At his Thursday news conference head coach Marvin Lewis said three Bengals that didn't play Monday night will possibly go Sunday night against the Lions at Paul Brown Stadium: running backs Rudi Johnson and DeDe Dorsey and right tackle Willie Anderson.

The other injured, led by wide receiver T.J. Houshmandzadeh (hamstring), won't play and Lewis said Houshmandzadeh hasn't passed enough of the medical and strength tests to return to practice.


That said, Lewis says his guys are coming out of camp a "little healthier and stronger, we'll be rested. We won't be tired," when they break from Georgetown College on Friday.

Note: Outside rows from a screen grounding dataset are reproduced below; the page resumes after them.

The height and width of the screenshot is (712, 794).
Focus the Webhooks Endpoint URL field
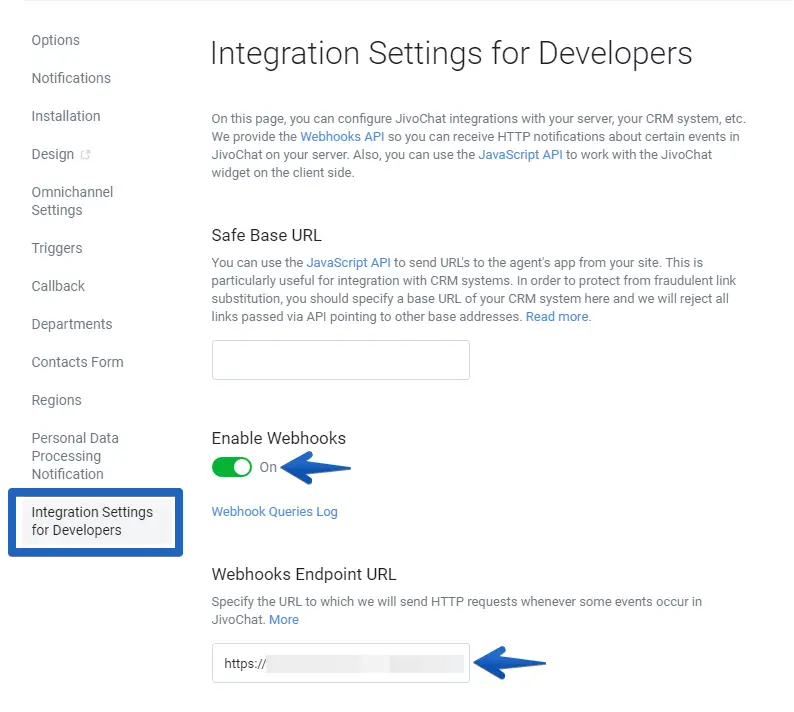pyautogui.click(x=340, y=663)
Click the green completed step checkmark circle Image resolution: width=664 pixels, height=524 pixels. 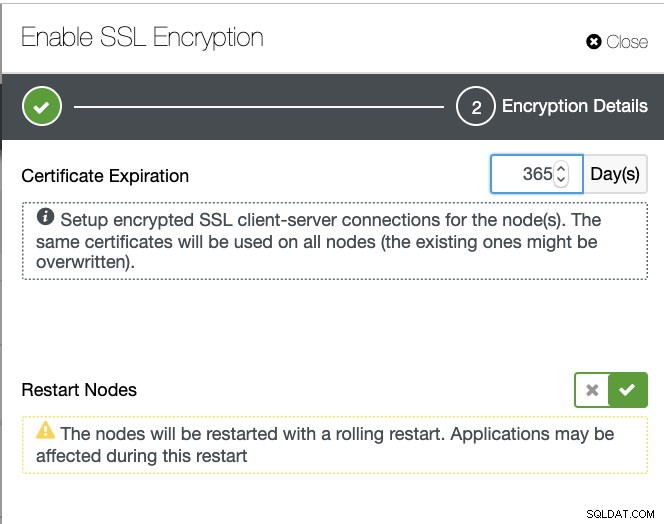click(x=42, y=106)
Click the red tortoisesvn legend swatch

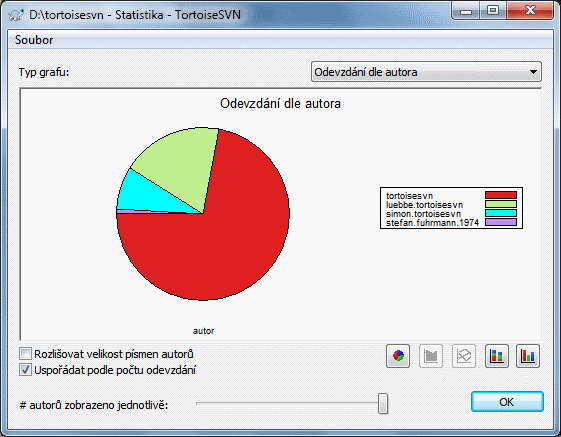(501, 195)
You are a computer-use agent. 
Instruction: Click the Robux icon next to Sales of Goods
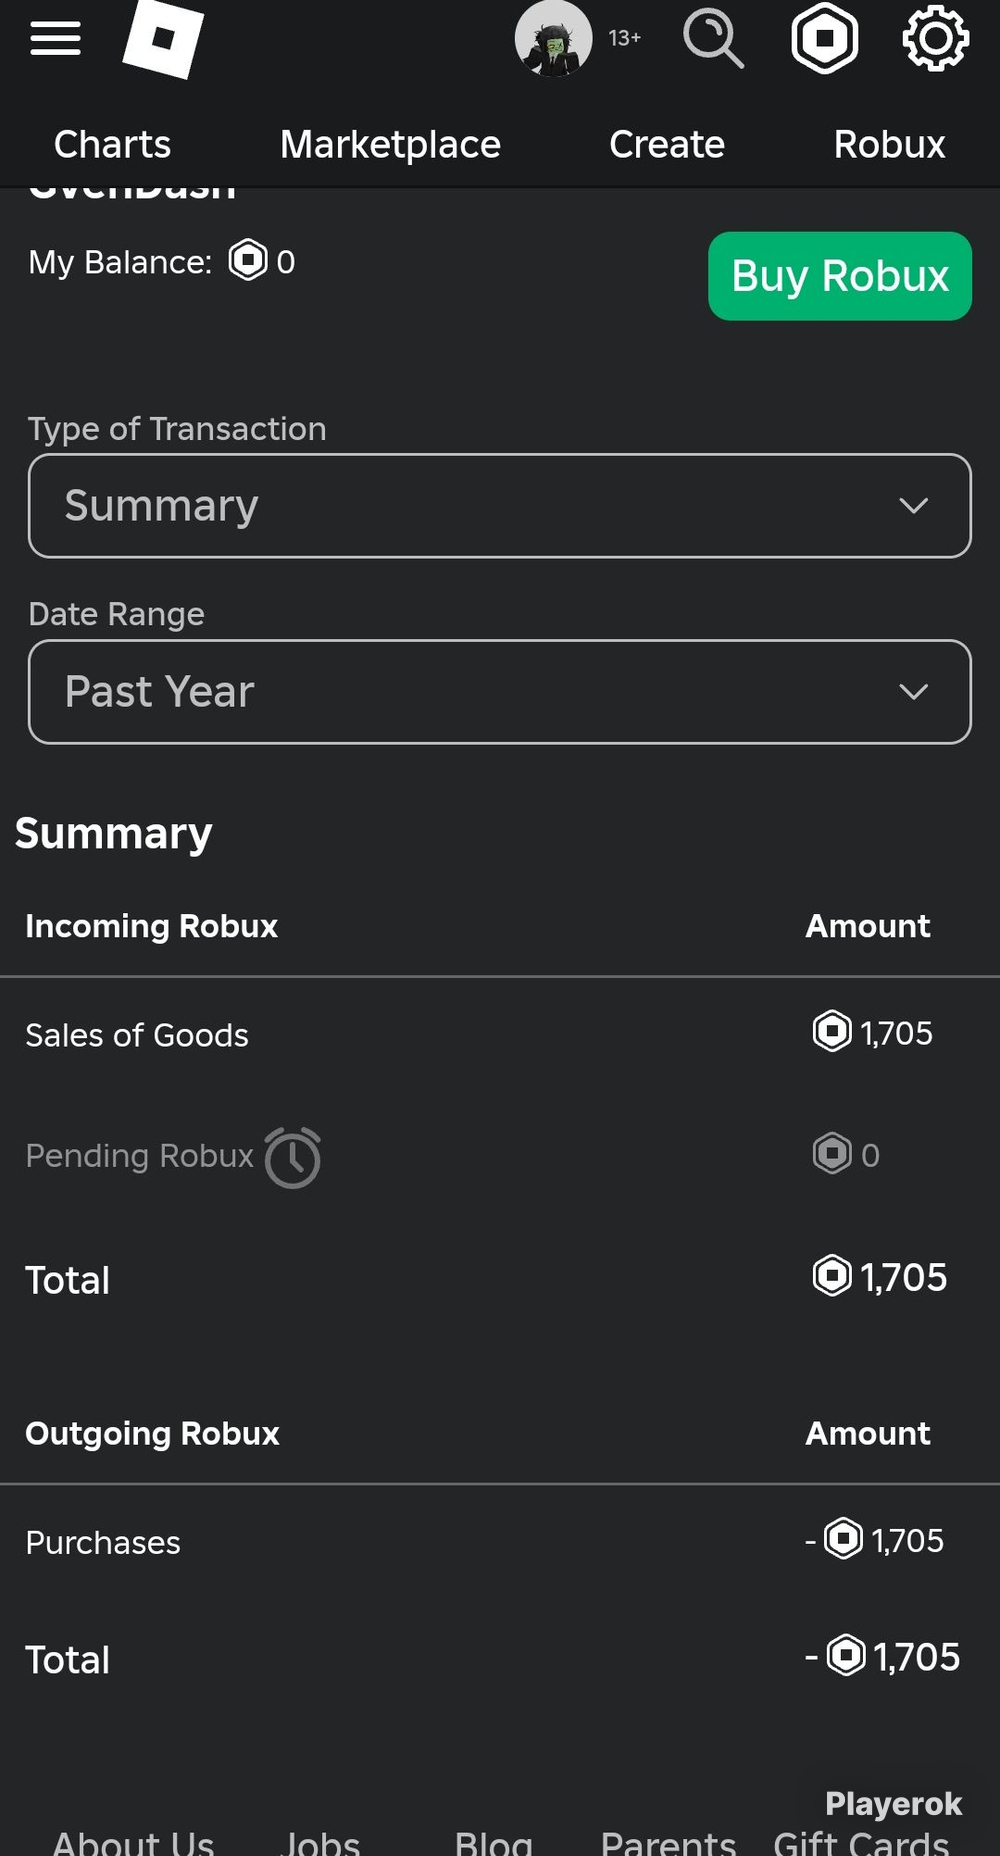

Some of his players chalk that up to the 80-man limit. They noticed he backed off reps as the injured list grew. Lewis wouldn't comment on the roster size that has stirred controversy, but did say, "Camp has not been as hot as it has the previous summers. That's a little disappointing to me, but I'm sure not to the players."

With backup center Dan Santucci (ankle) out of Sunday's game and maybe several more, Lewis said he needs to get starting guards Bobbie Williams and Andrew Whitworth to take some snaps in the preseason games as they prepare to be emergency centers.


On Wednesday night, Chad Johnson talked about how a conversation with Ray Lewis, an NFL and Super Bowl MVP, changed his outlook on his dismal view of his team.

Lewis, Ray Lewis' defensive coordinator for the first five seasons of his career, isn't surprised and notes that Johnson has been on teams that Ray Lewis' first four in Baltimore couldn't touch what Johnson's Bengals have done before they won the Super Bowl.

"I know that Ray was a very, very good player on teams that weren't very good for a long time," Marvin Lewis said. "(They) never won eight games. Never won a division championship. And he never said a word other than, 'How do I find a way to make my team better and the players around me better.'

"That's all he cared about. A great lesson."

Asked if he had anybody like that now, Lewis said, "We're gaining some guys like that."


Lewis, on the other hand, is quite pleased with the improvementJohnson showed Wednesday night as he comes back from an ankle scope.

"He practiced a lot better yesterday than he practiced last week," Lewis said. "He now has some confidence maybe he didn't quite have. That was good last night to see him practice the way he did. I think in all areas of his life things opened up for him."

Lewis had to smile. It's generally believe that he delivered the final push for Johnson to break his 10-month silence with the local media as he faced a $20,000 fine from the NFL.

"Chad has to make good decisions and hopefully he'll continue to make those," Lewis said.


Also Thursday the Bengals waived rookie guard Justin Britt, a free agent out of Alabama, Waived/Injured with a shoulder problem.